Whether it be Call of Duty, Battlefield, Battlefront, 1942, Metal Slug, Red Alert, Halo, Advance Wars, Metal Gear Solid, Wolfenstein… well, you get the point. There are A LOT of video games based on war and many of them are ultra popular. But why? Why do we like when things go “boom” so much? While there probably isn’t one absolute answer, we’re sure these couple of reasons are what gets people so entrenched in the war category.
#1: It’s Fun to Work as a Team
Sure, a war might not be the friendliest subject matter, but because war is often times found in the “this team vs. that team” mentality, war games are cooperative by design. Take Call of Duty for example. One of the most popular franchises of all time has gotten that way because multiple generations of friends have gotten together for the same cause: to get more points than the opposing team. It might be a simple common goal, but it’s one that people can communicate about (a more personal affair when you can physically hear someone’s voice), develop strategies to overcome and, most importantly, make more friends while they’re accomplishing it. It all comes down to socialization. According to an article by Gamasutra, one of the five categories of appeal in video games is socialization, and because of the way online war games often work, they create one of the most social environments in all of gaming. Even if being social means we have to put up with that guy who won’t stop team killing us.
#:2 We’re Adrenaline Junkies
If we take a step away from war games for one second and just look at how popular games like Tetris, Street Fighter, Burnout, League of Legends or Guitar Hero are, we might notice one common trait: all of them require fast reflexes at high levels of play. War games are some of the fastest out there and require not only a high level of strategy at times but also quick reactions.The player who can find enemies the quickest, reload exactly when they run out of bullets, sprint at the exact right moment and aim in the most precise locations in the shortest amount of time often excel above the rest; and it’s this need to always get faster and more precise that drives us to play more and in turn get better. As it turns out, this need for speed also comes with its fair share of positives according to IFL Science and their article on how playing video games is good for the brain. Enhanced hand-eye coordination, reaction times and spatial awareness are just some of the benefits of playing games. Maybe our brain just craves this training through the extreme speed war games have to offer.
#3: Showing Off Is Life
Who doesn’t like the feeling of besting an opponent? Whether it be through luck, skill or a hefty combination of the two, competition is often the driving force behind war games. An article by developer Plarium tells us that it’s not just about beating people, but also how we were able to do it and who we took down in the process. If you’re not competing against the other team to win the round, you’re competing against your teammates to have the highest kill/death ratio. And now that everything is being streamed, replayed and uploaded to YouTube, the cool things we do can live on forever – and if they’re cool enough we might even get our 15 minutes of internet fame. Bottom line: we want to prove ourselves against other competitors and look good while we’re doing it.
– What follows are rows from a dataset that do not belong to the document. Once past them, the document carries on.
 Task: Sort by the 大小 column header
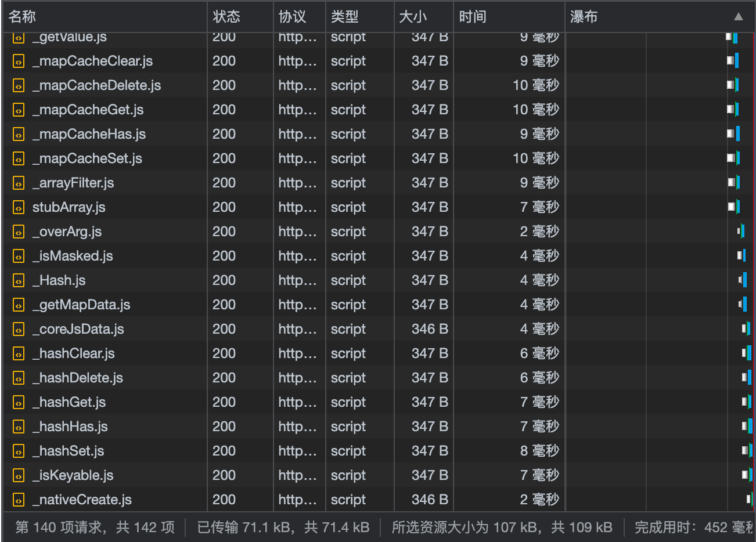pyautogui.click(x=413, y=17)
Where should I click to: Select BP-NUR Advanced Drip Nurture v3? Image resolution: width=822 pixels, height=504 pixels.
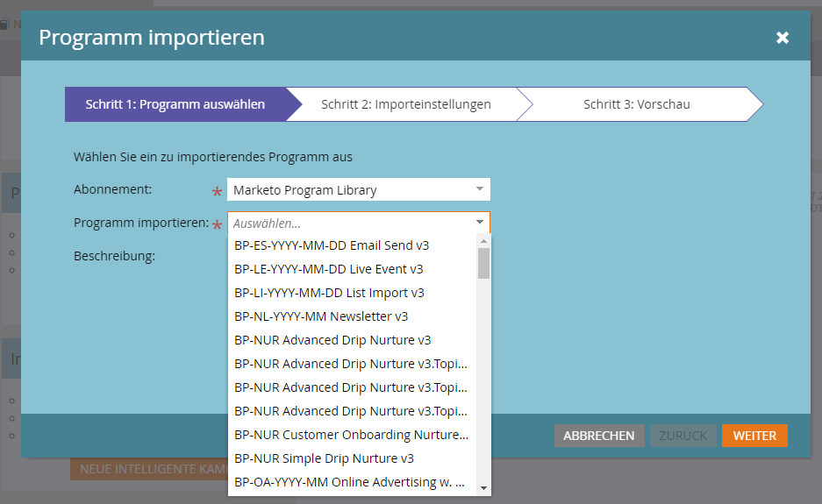click(x=332, y=340)
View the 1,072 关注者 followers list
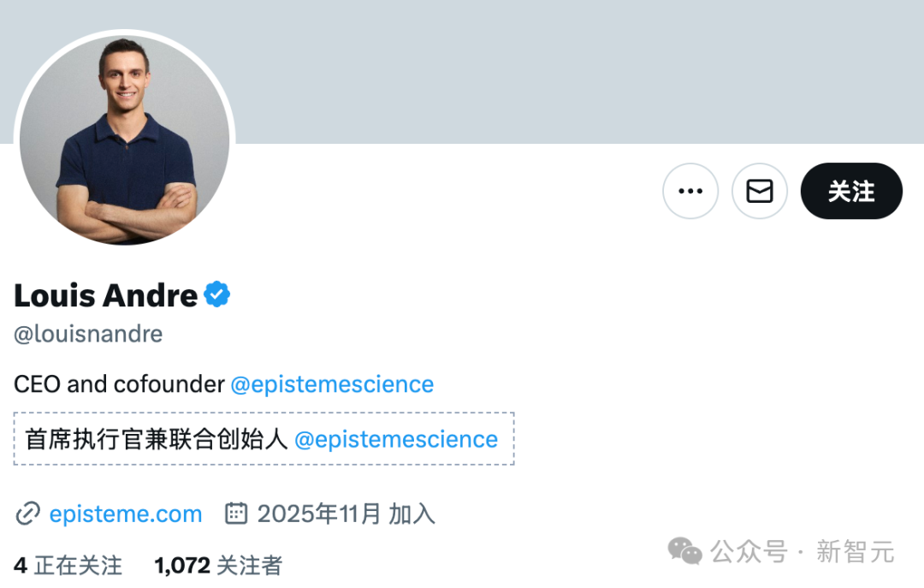The image size is (924, 588). tap(219, 566)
#4: War Makes a Compelling Story
For as brutal and disheartening as war can be, it can also be something that inspires hope. Good vs. evil, the little guy vs. the big guy, the bully vs. the “won’t be bullied anymore” – war tells a story of rising to the occasion when we’re needed most. It’s where heroes are born and villains are all powerful, and often times it’s where the line between those two things gets blurry. Chronicle.com put it bluntly in their piece on the fascination of war when they said: “war is hell—and it’s a helluva story.” If nothing else, war is drama and people want to be part of that without actually having to live it because it’s much easier to stay composed when bullets aren’t actually inches away from hitting you, no matter how crazy your little brother said his last game of team Deathmatch was.
So whether it be that you like to get together with your friends and dominate whoever logs on or you have to always be moving your fingers and challenging your reflexes, we like war because it makes us feel something visceral. Or maybe we really do just like to see things go “boom”.